Directions for this task => From the listing below, retype exactly the line holding "Where should I", the line holding "Task: Pick the Size 5 label", and the lines between them; skip everything else.

Material for this exercise =>

* * * * * * *

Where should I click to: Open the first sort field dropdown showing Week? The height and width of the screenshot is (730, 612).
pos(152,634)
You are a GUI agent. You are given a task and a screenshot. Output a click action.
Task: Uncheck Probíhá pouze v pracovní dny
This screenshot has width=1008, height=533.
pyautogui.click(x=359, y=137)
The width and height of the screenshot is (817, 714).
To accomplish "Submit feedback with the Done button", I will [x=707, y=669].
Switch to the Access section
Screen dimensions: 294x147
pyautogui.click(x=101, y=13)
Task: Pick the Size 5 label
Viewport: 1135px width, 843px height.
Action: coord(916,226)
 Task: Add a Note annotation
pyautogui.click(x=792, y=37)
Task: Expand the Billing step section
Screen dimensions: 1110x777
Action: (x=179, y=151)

* * * * * * *

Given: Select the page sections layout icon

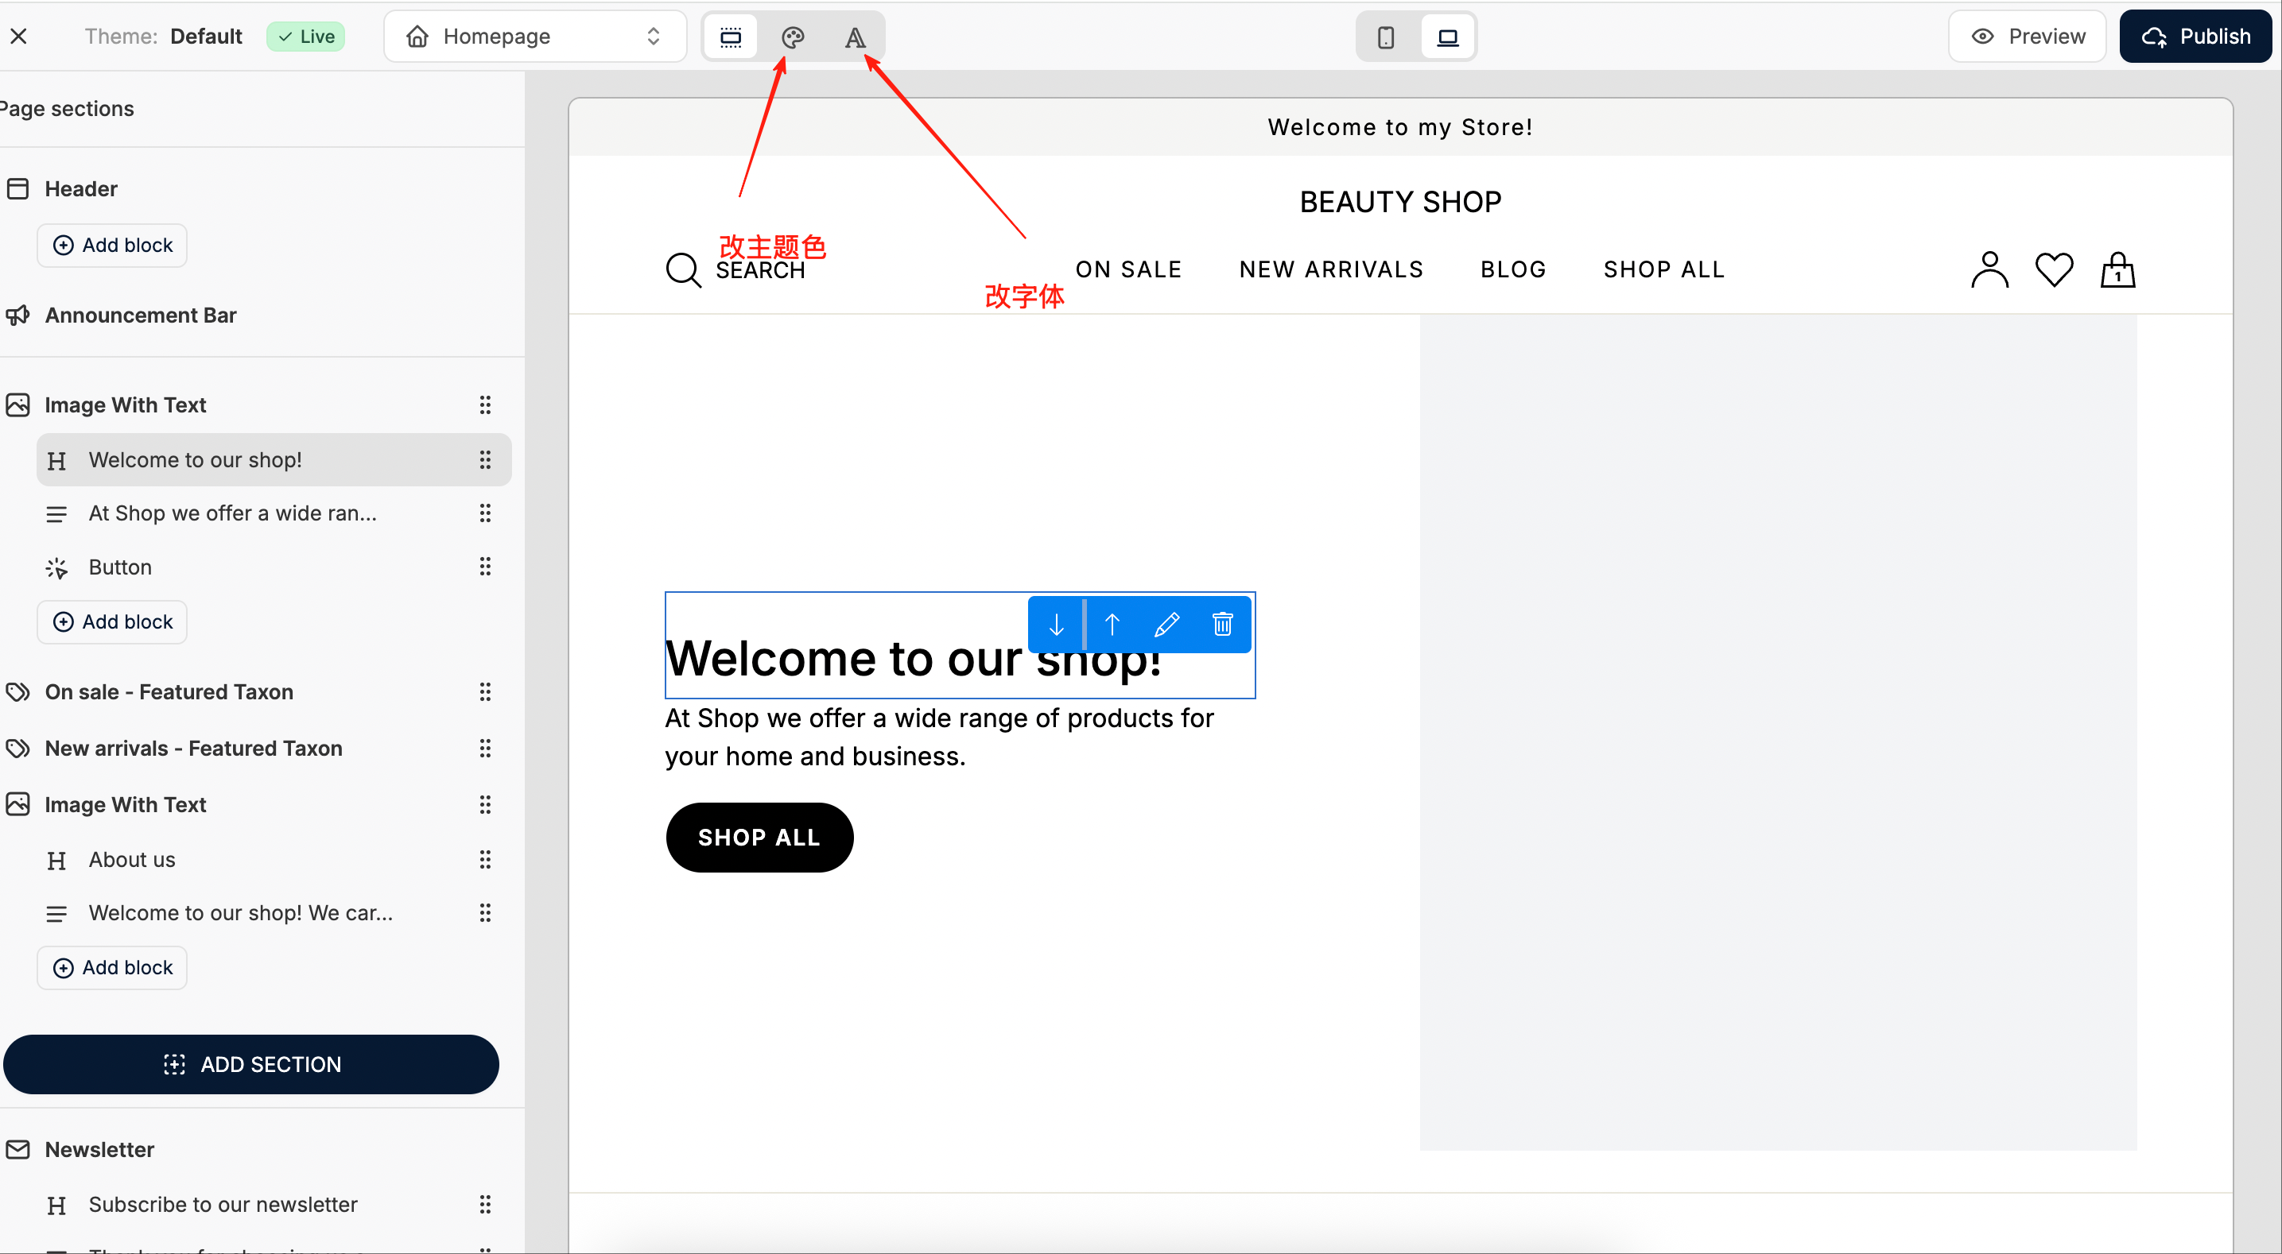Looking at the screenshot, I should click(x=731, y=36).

* * * * * * *

Expected answer =>
Where should I click to: Open the first sort field dropdown showing Week? The height and width of the screenshot is (730, 612).
pos(152,634)
You are a GUI agent. You are given a task and a screenshot. Output a click action.
Task: Uncheck Probíhá pouze v pracovní dny
This screenshot has width=1008, height=533.
pyautogui.click(x=359, y=137)
The width and height of the screenshot is (817, 714).
To accomplish "Submit feedback with the Done button", I will [x=707, y=669].
Switch to the Access section
Screen dimensions: 294x147
pyautogui.click(x=101, y=13)
Task: Pick the Size 5 label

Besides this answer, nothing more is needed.